1.6.4 荧光定量PCR 检测菌群表达量空肠中双歧杆菌、乳酸杆菌和大肠杆菌的菌群数量用Q-PCR(SYBR Premix Ex TaqTM,TaKaRa 公司,宝生物工程(大连)有限公司)检测,引物参照Han,et al.(2013)的进行,详见表1。各细菌的反应程序为:95 ℃15 s,60 ℃1 min,72 ℃45 s,87 ℃5 s 共40个循环,以72 ℃10 min 延伸后结束。扩增和检测DNA 的荧光定量PCR 用ABI 7900 仪器,反应体系包括上下游引物各0.75 μL,Plus 12.5 μL,Tap 酶2 μL,Dye 0.5 μL,H2O 8.5 μL。

表1 荧光定量PCR 检测3 种细菌的引物信息

1.7 统计与分析两品种猪在不同阶段的数据分析用SAS 9.4 软件GLM 过程进行方差分析(SAS Inst.Inc.,Cary,NC),菌群的Q-PCR 每个样本8 个重复,选择5 个平行较好的数值进行-△△t 统计分析,数据表示为平均值。PCR-DGGE 指纹图谱用Quantity One(BIO-RAD,CA)和Biodap 软件计算菌群的丰度、Shannon-Wiener 指数和均匀度。

2 结果与分析

2.1 DGGE 检测肠道微生物两品种仔猪断奶前后不同阶段肠道微生物DGGE 检测结果见图4,断奶前1 周两品种猪的微生物菌群丰度差异不明显(a和b 泳道),但是断奶后1 d 比断奶前1 周微生物复杂(c 和d 泳道),并且莱芜猪比杜-长-大仔猪更复杂些。菌群的复杂程度在断奶后1 周逐渐降低(e和f 泳道),并且莱芜猪的仍然比杜-长-大的要复杂。优势菌群的菌落在断奶后1 周比断奶前1 周和断奶后1 d 都有所改变。两品种仔猪菌群在断奶后2 周都下降(g 和h 泳道),并且优势菌群也不尽相同。

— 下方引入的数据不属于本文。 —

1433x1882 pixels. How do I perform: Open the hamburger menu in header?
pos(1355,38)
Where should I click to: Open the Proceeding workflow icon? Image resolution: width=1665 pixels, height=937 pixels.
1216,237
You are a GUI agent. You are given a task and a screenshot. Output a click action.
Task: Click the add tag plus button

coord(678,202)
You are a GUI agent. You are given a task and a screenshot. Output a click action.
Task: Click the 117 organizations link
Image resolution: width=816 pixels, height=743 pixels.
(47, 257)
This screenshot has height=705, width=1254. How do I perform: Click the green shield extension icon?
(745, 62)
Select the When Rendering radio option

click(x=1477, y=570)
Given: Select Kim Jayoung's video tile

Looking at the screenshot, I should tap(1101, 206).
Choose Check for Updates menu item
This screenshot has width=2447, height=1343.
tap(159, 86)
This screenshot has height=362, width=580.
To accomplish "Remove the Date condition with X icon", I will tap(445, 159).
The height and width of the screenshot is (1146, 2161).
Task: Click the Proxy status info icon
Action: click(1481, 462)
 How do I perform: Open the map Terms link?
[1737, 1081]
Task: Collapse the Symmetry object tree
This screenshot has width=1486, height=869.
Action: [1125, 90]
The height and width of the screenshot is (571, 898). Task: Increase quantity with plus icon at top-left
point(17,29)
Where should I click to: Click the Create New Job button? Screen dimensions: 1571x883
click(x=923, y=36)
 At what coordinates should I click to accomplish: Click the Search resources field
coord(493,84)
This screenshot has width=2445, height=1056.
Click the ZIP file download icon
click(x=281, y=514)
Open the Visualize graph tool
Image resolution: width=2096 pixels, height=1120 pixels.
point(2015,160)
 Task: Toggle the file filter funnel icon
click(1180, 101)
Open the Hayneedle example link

图1 DGGE 测定两品种仔猪断奶前后空肠微生物菌群

2.2 肠道微生物菌群分析空肠肠道微生物香农-维纳指数和丰度信息见表2,总体来看两品种之间微生物菌群多样性的差别是比较明显的,在各个阶段莱芜猪比杜-长-大仔猪有更多的菌群数,菌群多样性在断奶后1 d 还是比较丰富的,断奶后的前2周菌群相对较少,以后逐渐趋于平衡。对优势菌群切胶测序比对发现,双歧杆菌在各个时期都比较丰富(图1,箭头5),产肠毒素大肠杆菌仅在断奶后出现,断奶后1 d 迅速增殖,并且成为肠道中的优势菌群(图1,箭头7)。乳酸杆菌作为动物健康的有益菌,在仔猪肠道中并不是优势菌群,DGGE 只能在两品种仔猪断奶前和莱芜猪断奶后1 d 检测到(图1,箭头1),肠杆菌和肠球菌在各个时期都是肠道优势菌群(图1,箭头4 和10)。

表2 空肠菌群的丰度、香农-维纳指数和均匀度信息

2.3 荧光定量PCR 检测肠道菌群双歧杆菌、乳酸杆菌和大肠杆菌是动物肠道中常见的几种优势菌群,Q-PCR 检测这3 种菌群的相对含量(图2)。

由图2 可见,莱芜猪的双歧杆菌、乳酸杆菌和大肠杆菌在断奶前后各个时期变化是逐渐过渡,比较平缓,但是在杜-长-大仔猪肠道中变化幅度比较大。两品种仔猪在断奶前1 周、断奶后1 d 和断奶后2周的双歧杆菌差异不显著(P ＞0.05),但是在断奶后1 周莱芜猪是杜-长-大仔猪的6.4 倍(P ＜0.01)。对于乳酸杆菌在断奶前1 周和断奶后1 周杜-长-大仔猪是莱芜猪2 倍左右(P ＜0.01),但是在其他时期两品种仔猪之间差异不显著(P ＞0.05)。莱芜猪比杜-长-大仔猪的大肠杆菌在各个时期都相对较低,杜-长-大仔猪断奶后1 周空肠大肠杆菌比莱芜猪高87%(P ＜0.05)。

3 讨论

肠道微生态平衡对动物的健康至关重要,在养猪生产中,断奶必然改变肠道微生物菌群平衡,仔猪断奶应激会打破微生态平衡,导致乳酸菌等有益菌减少,而大肠杆菌增加,引发大肠杆菌性腹泻。荧光定量PCR 是检测肠道菌群相对含量的有效方法[8-9],本试验定量检测了双歧杆菌、乳酸杆菌和大肠杆菌在不同断奶期的相对含量,在不同的断奶期会有相应的变化,与其他人的研究结果相似[10-11]。用DGGE 的方法只能在两品种仔猪的断奶前1 周和莱芜猪断奶后1 d 检测到乳酸菌,但是通过特异引物荧光定量PCR 却可以在其他时期检测到。另外,令人疑惑的是乳酸菌在杜-长-大仔猪断奶后1 周是优势菌群,但是在断奶后2 周急剧下降。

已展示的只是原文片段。